Wednesday, October 03, 2007

What wave is dangerous?

I consider myself easily get excited, but I have not gotten excited for quite some time. I think I am just now getting excited on reading this brief UPI Science news yesterday:
ANN ARBOR, Mich., Oct. 2 (UPI) -- Everyone knows big waves in fierce storms are dangerous, but now U.S. scientists are discovering smaller waves might be just as threatening.

University of Michigan researchers have developed a computer program and method of analysis that makes it easier to understand how a series of smaller waves -- a situation much more likely to occur than the development of monster waves -- might be just as dangerous.

"Like the Edmund Fitzgerald that sank (on Lake Superior) in 1975, many of the casualties that happen occur in circumstances that aren't completely understood, and therefore they are difficult to design for," Professor Armin Troesch said. "This analysis method and program gives ship designers a clearer picture of what they're up against."

Troesch and doctoral candidate Laura Alford presented their findings Tuesday in Houston during the International Symposium on Practical Design of Ships and Other Floating Structures, also known as PRADS 2007.
The idea that "a series of smaller waves . . . might be just as dangerous" is what refreshingly new, no one has ever considered and paid attention, and could be leading to exciting new researches that has not come to light for a long time. Some further introduction of their method can be found in this U. Mich. Press Release:
Today's ship design computer modeling programs are a lot like real life, in that they go from cause to effect. A scientist tells the computer what type of environmental conditions to simulate, asking, in essence, "What would waves like this do to this ship?" The computer answers with how the boat is likely to perform.

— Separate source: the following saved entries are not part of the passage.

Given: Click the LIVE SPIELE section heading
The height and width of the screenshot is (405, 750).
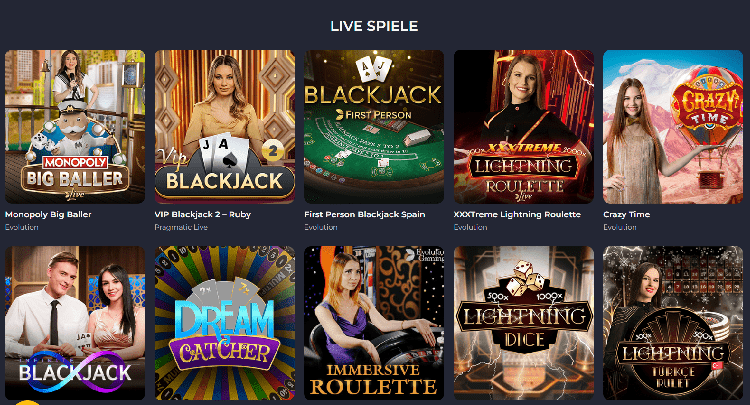Looking at the screenshot, I should coord(374,26).
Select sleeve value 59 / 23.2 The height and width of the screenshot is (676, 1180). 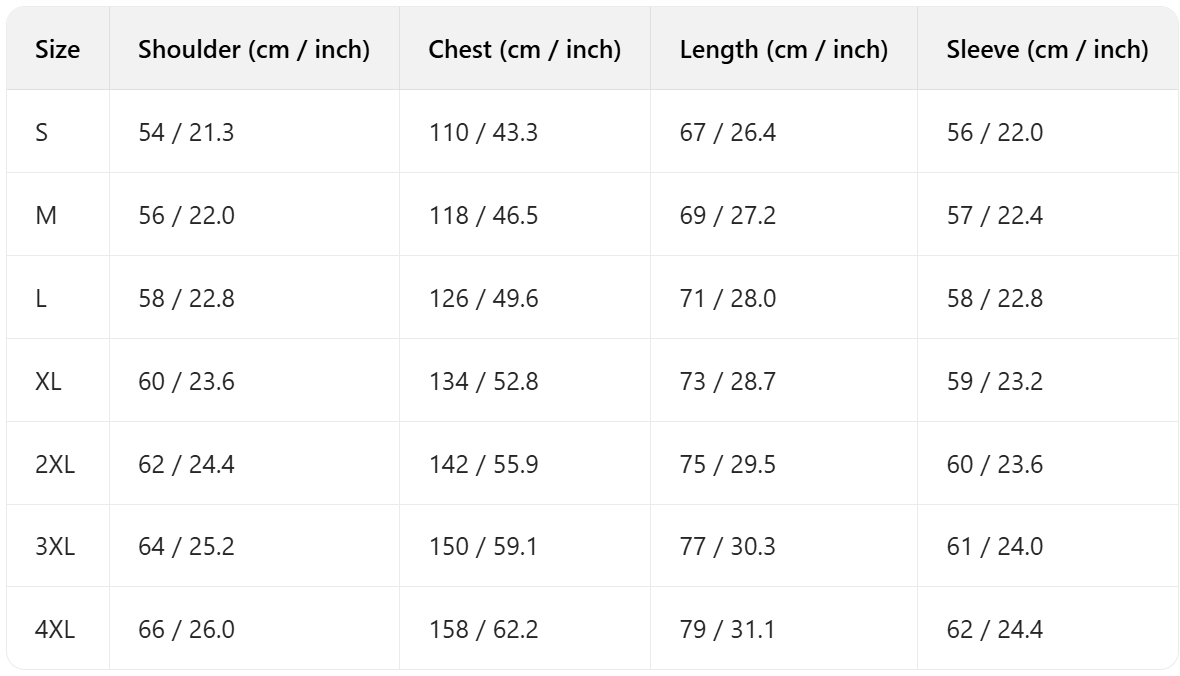point(994,381)
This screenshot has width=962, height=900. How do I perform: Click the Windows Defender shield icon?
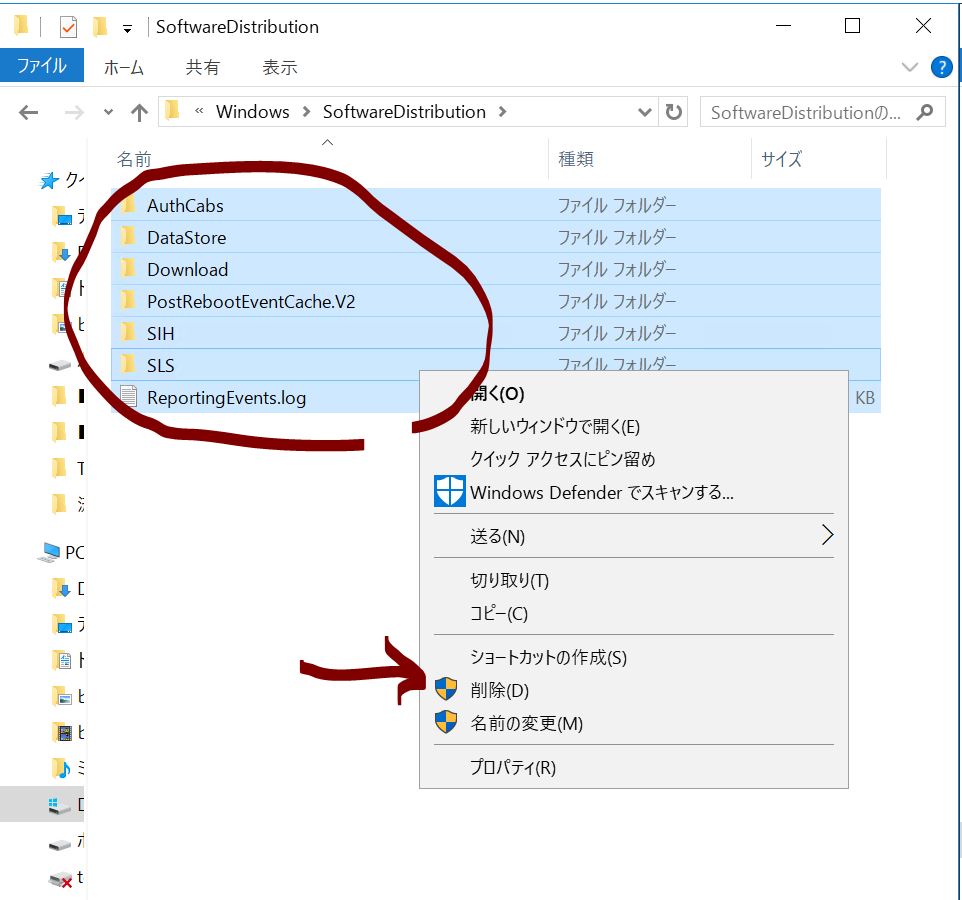(x=450, y=492)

Alford and Troesch's method goes backwards, from effect to cause. To use their program, a scientist enters a particular ship response, perhaps the worst case scenario. The question this time is more like, "What are the possible wave configurations that could make this ship experience the worst case scenario?" The computer answers with a list of water conditions.

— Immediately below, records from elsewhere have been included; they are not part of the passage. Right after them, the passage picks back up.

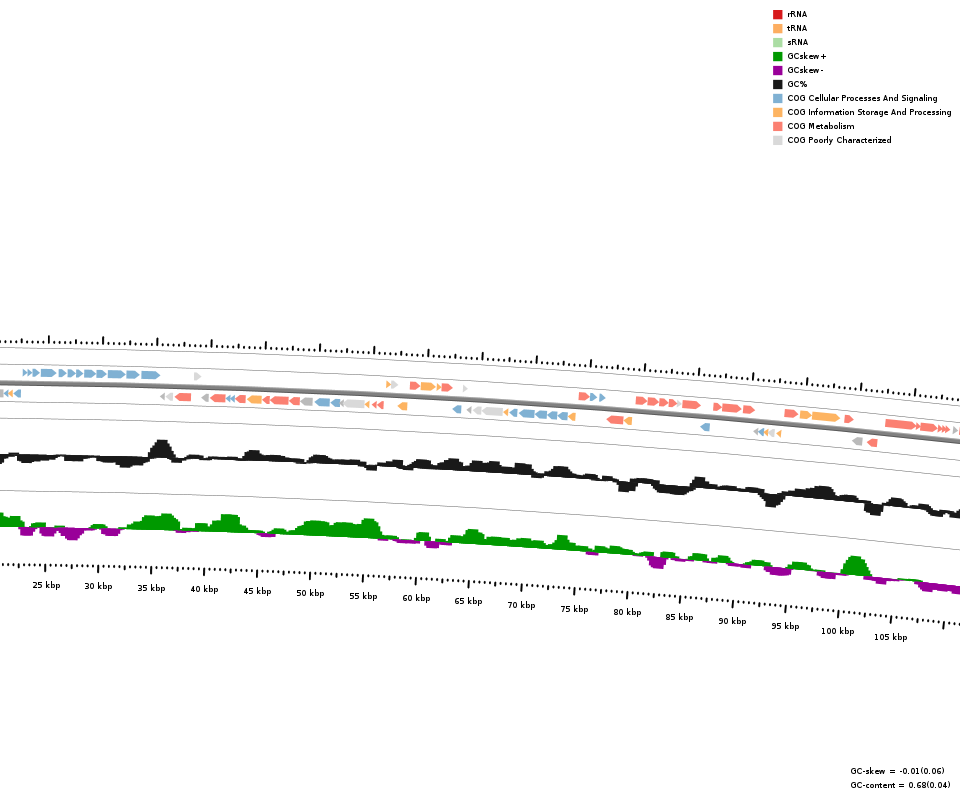The width and height of the screenshot is (960, 800).
Task: Click the 25 kbp scale label
Action: tap(46, 585)
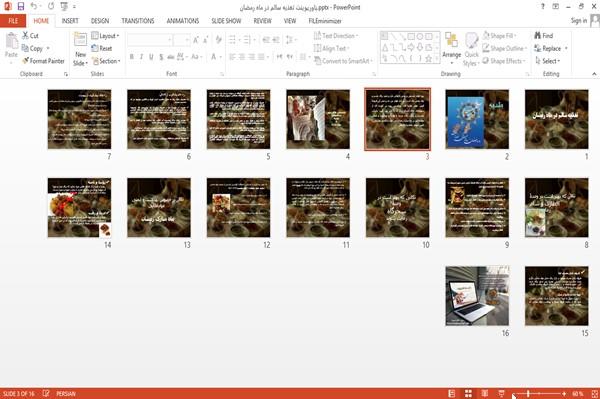Switch to Normal view in status bar

[452, 393]
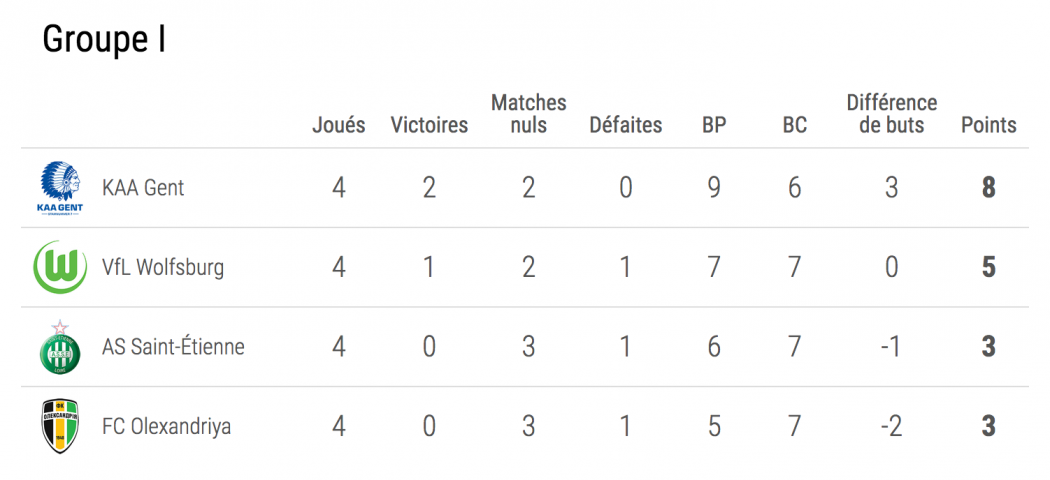The height and width of the screenshot is (480, 1050).
Task: Click the Victoires column header
Action: (429, 125)
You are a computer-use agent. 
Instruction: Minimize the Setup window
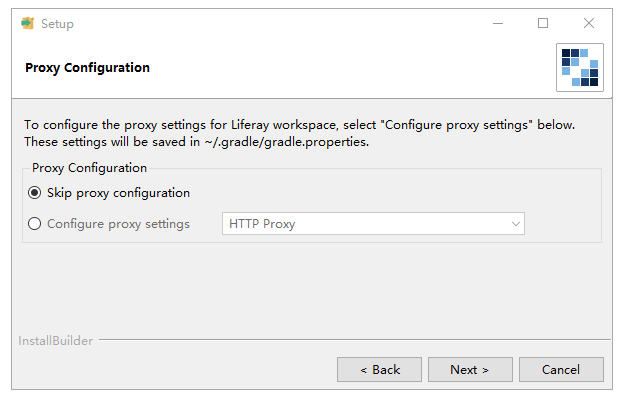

What struck the researchers when they performed their analysis was that quite often, the biggest ship response is not caused by the biggest waves. Wave height is only one contributing factor. Others are wave grouping, wave period (the amount of time between wave crests), and wave direction. "In a lot of cases, you could have a rare response, but when we looked at just the wave heights that caused that response, we found they're not so rare," Alford said. "This is about operational conditions and what you can be safely sailing in. The safe wave height might be lower than we thought."
In this era of faster and faster computers with larger and larger storages, computer modeling is relatively easy and convenient to do. But good new ideas even in the academe are considerably rare and hard to come by. I congratulate Prof. Troesch and his students for this new endeavor. As indicated in their press release, it is expected to help spur innovation. I think that's what most certainly will leading to. I don't think their new approach will nullify freaque wave as we know it, especially the freaque waves that happen during calm conditions. But I think they may provide alternate viewpoints regarding whether or not the claim of freaque waves during storm conditions is veracious. Ever since the discovery of the recording of a freaque wave on the North Sea Draupner Platform on 1995 New Year's day, the freaque wave community and the media at large have been all but predetermined most of the ship sinking disasters were resulted from large monster waves, mostly unknown and without substantiation. Now for the first time we have seen creditable indications that those are not necessarily only because of the largest waves.

Let the spur of new innovations begin!